“Hemingway & Gellhorn” 9 p.m. Monday, HBO
Philip Kaufman’s film about Ernest Hemingway and journalist Martha Gellhorn is as gloriously messy as the couple’s swashbuckling relationship and marriage itself.
One of Kaufman’s most naked and overtly passionate films, “Hemingway & Gellhorn,” airing Monday on HBO, is over the top in places, grand, sexy and probably too long. In the end, we are left feeling that while we’d probably never want to live next door to this compellingly noisy pair, they’d make swell company for a rum-soaked night on the town.
Filmed entirely in the Bay Area, “Hemingway” focuses on a pivotal period in the author’s life. He’d already achieved acclaim for his novels “The Sun Also Rises” and “A Farewell to Arms,” but perhaps more to the point of Kaufman’s film, he had already crafted an outsized public persona for himself as the he-man of American letters.

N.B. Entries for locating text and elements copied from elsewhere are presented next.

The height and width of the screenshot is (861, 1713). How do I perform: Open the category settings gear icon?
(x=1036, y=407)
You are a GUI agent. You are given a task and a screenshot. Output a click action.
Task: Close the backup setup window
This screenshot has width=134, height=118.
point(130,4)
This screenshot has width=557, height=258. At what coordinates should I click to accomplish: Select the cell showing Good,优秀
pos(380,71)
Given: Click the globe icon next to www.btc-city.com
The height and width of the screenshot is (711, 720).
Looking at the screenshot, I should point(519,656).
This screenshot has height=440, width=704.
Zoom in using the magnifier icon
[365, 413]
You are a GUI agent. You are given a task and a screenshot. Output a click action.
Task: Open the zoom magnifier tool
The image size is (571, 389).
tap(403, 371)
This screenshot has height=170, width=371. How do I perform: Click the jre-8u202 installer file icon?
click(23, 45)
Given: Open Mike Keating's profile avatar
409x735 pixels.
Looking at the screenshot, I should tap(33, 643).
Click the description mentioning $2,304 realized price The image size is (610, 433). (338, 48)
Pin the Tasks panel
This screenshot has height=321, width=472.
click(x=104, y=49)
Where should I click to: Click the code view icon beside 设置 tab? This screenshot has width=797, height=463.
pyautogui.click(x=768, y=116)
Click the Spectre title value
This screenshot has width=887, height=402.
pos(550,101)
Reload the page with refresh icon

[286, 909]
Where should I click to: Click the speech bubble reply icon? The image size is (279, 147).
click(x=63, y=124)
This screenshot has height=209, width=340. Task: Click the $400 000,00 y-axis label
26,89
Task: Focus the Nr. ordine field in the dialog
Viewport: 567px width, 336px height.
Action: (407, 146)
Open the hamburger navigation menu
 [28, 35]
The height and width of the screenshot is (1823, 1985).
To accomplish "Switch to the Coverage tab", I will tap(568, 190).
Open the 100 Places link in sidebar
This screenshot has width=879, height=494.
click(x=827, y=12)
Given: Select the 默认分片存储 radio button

Still ahead of him were the parable “The Old Man and the Sea,” the Nobel prize for literature in 1954 and the fatal shotgun blast in 1961 that, for a time, was said to have been an accident. The Hemingway image factory was still working, postmortem.
He met journalist Martha Gellhorn in Key West in 1936 when he was still married to his second wife, Pauline, a devout Catholic who foolishly hoped she could compete with Hemingway’s globe-trotting ambition. Eventually winning a divorce from Pauline, Hemingway married Gellhorn in 1940, the year he finished his masterpiece, “For Whom the Bell Tolls.” By the time they got married, Kaufman’s film tells us, their relationship was already beginning to lose steam, because Hemingway and Gellhorn only really thrived as a couple when they were covering the Spanish Civil War.
Working from a script by Barbara Turner and Jerry Stahl, Kaufman assembles a singular cast of big names to tell the story of the star-crossed lovers: David Strathairn is fellow writer John Dos Passos, Molly Parker plays Pauline, powerless to stop Hemingway from leaving her; Joan Chen plays Madame Chiang Kai Shek; Metallica drummer Lars Ulrich is Dutch filmmaker Joris Ivens; Tony Shalhoub is Soviet journalist Koltsov; Parker Posey is Mary Walsh Hemingway; Peter Coyote is Scribner’s editor Max Perkins; and Robert Duvall has an extended, uncredited cameo as a blustering Russian general.
All of them are great, but the focus and the story belong to Clive Owen’s Hemingway and Nicole Kidman’s Gellhorn.
Although Gellhorn’s character travels further during the course of the film than Hemingway’s, Owen has a big challenge in trying to humanize the author. Hemingway is portrayed as a swaggering, self-righteous, bullying loudmouth, with only occasional hints of whatever demons may have driven him internally. Owen makes the character interesting but never quite fills in the blanks.
You can’t take your eyes off Kidman, not because she’s beautiful but because her performance is so compellingly dominant.
The entire film is structured as one big flashback as Gellhorn is interviewed, late in life, by a David Frost-like character. At the start of the movie, the elderly Gellhorn says she never liked sex, but felt it was expected by the men she was with. It’s only at the end of the film, as she tells the interviewer she won’t allow herself to become a “footnote” in the life of a man who’d killed himself many years before, that we understand how much she’s adopted a tough, protective veneer much as Hemingway had done.
What the film doesn’t include is the fact that she, too, committed suicide, by overdosing on drugs when her life had been ravaged by illness and blindness at 89.
Kaufman’s film, despite some flaws, captures the intensity of their story and pulls us in with the irresistible force of a great, doomed love story.